→ **Exercise goal**: Send back all of the records, each one exactly as written.

*** Material provided Section Begins ***

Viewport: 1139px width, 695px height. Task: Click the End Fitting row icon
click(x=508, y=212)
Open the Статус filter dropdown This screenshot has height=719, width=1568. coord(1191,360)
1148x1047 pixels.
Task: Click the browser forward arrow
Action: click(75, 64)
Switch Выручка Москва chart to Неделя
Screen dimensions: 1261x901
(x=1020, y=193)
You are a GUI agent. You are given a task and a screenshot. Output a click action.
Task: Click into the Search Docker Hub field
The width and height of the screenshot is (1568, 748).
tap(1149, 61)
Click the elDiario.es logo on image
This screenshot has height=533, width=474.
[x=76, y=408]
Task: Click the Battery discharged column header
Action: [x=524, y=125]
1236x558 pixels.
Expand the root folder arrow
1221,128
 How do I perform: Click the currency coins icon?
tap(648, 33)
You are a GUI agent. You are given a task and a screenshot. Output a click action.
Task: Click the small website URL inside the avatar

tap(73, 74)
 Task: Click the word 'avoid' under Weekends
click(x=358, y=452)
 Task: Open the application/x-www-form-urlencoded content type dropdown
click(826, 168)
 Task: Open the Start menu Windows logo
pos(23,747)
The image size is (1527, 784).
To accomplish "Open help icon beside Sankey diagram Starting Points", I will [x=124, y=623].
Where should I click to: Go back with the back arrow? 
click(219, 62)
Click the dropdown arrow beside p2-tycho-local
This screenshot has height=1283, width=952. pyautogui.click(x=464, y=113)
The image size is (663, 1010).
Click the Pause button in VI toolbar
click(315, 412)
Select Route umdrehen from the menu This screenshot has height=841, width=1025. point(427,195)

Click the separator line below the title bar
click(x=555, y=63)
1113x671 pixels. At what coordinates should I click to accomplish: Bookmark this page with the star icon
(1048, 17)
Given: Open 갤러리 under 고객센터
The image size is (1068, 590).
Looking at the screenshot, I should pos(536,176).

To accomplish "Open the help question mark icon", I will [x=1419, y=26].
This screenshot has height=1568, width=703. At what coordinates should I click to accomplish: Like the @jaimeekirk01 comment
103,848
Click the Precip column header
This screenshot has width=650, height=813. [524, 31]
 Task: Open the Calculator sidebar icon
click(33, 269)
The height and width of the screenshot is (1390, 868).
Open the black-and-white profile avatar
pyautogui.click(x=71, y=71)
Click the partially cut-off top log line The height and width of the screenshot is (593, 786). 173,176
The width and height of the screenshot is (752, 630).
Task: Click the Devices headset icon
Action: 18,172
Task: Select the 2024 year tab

*** Material provided Section Ends ***

→ **Reply to the exercise**:
Viewport: 1139px width, 695px height. Task: Click the End Fitting row icon
click(x=508, y=212)
Open the Статус filter dropdown This screenshot has height=719, width=1568. coord(1191,360)
1148x1047 pixels.
Task: Click the browser forward arrow
Action: click(75, 64)
Switch Выручка Москва chart to Неделя
Screen dimensions: 1261x901
(x=1020, y=193)
You are a GUI agent. You are given a task and a screenshot. Output a click action.
Task: Click into the Search Docker Hub field
The width and height of the screenshot is (1568, 748).
tap(1149, 61)
Click the elDiario.es logo on image
This screenshot has height=533, width=474.
[x=76, y=408]
Task: Click the Battery discharged column header
Action: [x=524, y=125]
1236x558 pixels.
Expand the root folder arrow
1221,128
 How do I perform: Click the currency coins icon?
tap(648, 33)
You are a GUI agent. You are given a task and a screenshot. Output a click action.
Task: Click the small website URL inside the avatar

tap(73, 74)
 Task: Click the word 'avoid' under Weekends
click(x=358, y=452)
 Task: Open the application/x-www-form-urlencoded content type dropdown
click(826, 168)
 Task: Open the Start menu Windows logo
pos(23,747)
The image size is (1527, 784).
To accomplish "Open help icon beside Sankey diagram Starting Points", I will [x=124, y=623].
Where should I click to: Go back with the back arrow? 
click(219, 62)
Click the dropdown arrow beside p2-tycho-local
This screenshot has height=1283, width=952. pyautogui.click(x=464, y=113)
The image size is (663, 1010).
Click the Pause button in VI toolbar
click(315, 412)
Select Route umdrehen from the menu This screenshot has height=841, width=1025. point(427,195)

Click the separator line below the title bar
click(x=555, y=63)
1113x671 pixels. At what coordinates should I click to accomplish: Bookmark this page with the star icon
(1048, 17)
Given: Open 갤러리 under 고객센터
The image size is (1068, 590).
Looking at the screenshot, I should pos(536,176).

To accomplish "Open the help question mark icon", I will [x=1419, y=26].
This screenshot has height=1568, width=703. At what coordinates should I click to accomplish: Like the @jaimeekirk01 comment
103,848
Click the Precip column header
This screenshot has width=650, height=813. [524, 31]
 Task: Open the Calculator sidebar icon
click(33, 269)
The height and width of the screenshot is (1390, 868).
Open the black-and-white profile avatar
pyautogui.click(x=71, y=71)
Click the partially cut-off top log line The height and width of the screenshot is (593, 786). 173,176
The width and height of the screenshot is (752, 630).
Task: Click the Devices headset icon
Action: 18,172
Task: Select the 2024 year tab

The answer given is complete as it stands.